My metadata isn't correctly processed when uploading a JSON file

Here’s what doesn’t work correctly, with me making RESTful calls to diagnose everything behind the SDK, which has no Python example:

  • adding file attributes as metadata returns a vector store file object without that same attributes just sent.

This is the vector search API return when employing that attribute key:value with “eq” as filter type that I set on a file in the vector store:

{
  "object": "vector_store.search_results.page",
  "search_query": [
    "a placeholder text"
  ],
  "data": [
    {
      "file_id": "file-1234",
      "filename": "placeholder.txt",
      "score": 0.5090088910904553,
      "attributes": {
        "filemeta1": "filevalue1"
      },
      "content": [
        {
          "type": "text",
          "text": "This is the start of file contents.\r\nplaceholder.txt is empty except for this message.\r\n(You're probably supposed to be doing something else other than looking here...)"
        }
      ]
    }
  ],
  "has_more": false,
  "next_page": null
}

The file’s metadata comes even without a filters.

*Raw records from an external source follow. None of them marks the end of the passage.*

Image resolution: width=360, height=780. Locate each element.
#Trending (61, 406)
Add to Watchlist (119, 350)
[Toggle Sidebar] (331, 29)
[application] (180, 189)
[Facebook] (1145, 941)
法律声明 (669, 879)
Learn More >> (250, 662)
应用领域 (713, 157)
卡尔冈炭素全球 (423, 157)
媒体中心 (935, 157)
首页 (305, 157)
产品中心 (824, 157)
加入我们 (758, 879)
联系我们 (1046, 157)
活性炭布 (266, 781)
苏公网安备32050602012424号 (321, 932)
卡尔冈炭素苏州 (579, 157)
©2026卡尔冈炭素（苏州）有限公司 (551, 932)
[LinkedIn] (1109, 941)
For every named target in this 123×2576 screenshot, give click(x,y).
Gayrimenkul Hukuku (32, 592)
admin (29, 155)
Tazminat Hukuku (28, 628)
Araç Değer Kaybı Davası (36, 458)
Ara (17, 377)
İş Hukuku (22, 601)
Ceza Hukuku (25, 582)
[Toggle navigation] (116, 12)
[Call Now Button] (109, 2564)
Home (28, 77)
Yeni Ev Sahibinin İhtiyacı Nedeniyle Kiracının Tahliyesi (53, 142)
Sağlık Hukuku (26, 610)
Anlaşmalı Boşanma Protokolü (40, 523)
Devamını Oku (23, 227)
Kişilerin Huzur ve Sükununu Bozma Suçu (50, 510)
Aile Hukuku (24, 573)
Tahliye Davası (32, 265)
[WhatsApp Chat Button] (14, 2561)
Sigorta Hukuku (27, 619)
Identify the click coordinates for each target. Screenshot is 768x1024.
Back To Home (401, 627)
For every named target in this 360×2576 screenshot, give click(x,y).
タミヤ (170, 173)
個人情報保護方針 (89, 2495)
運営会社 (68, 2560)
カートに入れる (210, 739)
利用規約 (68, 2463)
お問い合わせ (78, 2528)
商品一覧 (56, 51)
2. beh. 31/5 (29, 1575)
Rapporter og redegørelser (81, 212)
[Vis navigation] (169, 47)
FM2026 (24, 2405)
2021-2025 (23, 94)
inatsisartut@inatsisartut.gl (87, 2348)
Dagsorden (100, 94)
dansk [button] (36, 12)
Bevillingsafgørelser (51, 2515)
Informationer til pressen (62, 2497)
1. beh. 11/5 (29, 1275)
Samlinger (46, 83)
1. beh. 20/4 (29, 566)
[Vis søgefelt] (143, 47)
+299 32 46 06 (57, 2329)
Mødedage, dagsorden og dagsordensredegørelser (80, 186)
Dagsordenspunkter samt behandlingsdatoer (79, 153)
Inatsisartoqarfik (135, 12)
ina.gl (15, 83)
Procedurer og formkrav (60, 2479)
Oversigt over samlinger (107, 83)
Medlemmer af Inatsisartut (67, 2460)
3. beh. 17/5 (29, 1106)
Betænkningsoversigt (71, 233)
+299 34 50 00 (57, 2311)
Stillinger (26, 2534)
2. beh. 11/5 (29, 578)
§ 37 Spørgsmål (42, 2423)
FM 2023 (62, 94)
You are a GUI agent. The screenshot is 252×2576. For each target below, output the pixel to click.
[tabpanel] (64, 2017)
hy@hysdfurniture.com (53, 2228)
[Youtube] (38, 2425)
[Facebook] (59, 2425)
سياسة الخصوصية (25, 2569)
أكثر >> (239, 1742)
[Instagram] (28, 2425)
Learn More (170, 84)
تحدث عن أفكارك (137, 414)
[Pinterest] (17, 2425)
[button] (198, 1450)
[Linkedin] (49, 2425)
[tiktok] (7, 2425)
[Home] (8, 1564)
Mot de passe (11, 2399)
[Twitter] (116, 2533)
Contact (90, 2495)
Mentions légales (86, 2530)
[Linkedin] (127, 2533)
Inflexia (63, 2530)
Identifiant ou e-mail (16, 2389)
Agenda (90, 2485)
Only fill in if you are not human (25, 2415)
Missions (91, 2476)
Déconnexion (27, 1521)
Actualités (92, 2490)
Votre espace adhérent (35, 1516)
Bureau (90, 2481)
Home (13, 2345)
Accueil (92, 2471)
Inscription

So the SDK of whatever undocumented version is shuffling around the data object on you for its type.

Here’s Python code just imagined up to get the JSON response from the endpoint.

import os
import httpx

def search_vs(id, query="a placeholder text", max=1) -> dict:
    """
    RESTful vector store search, manual filter parameters on attributes
    """
    api_key = os.environ.get("OPENAI_API_KEY")
    if not api_key:
        raise EnvironmentError("OPENAI_API_KEY environment variable is not set")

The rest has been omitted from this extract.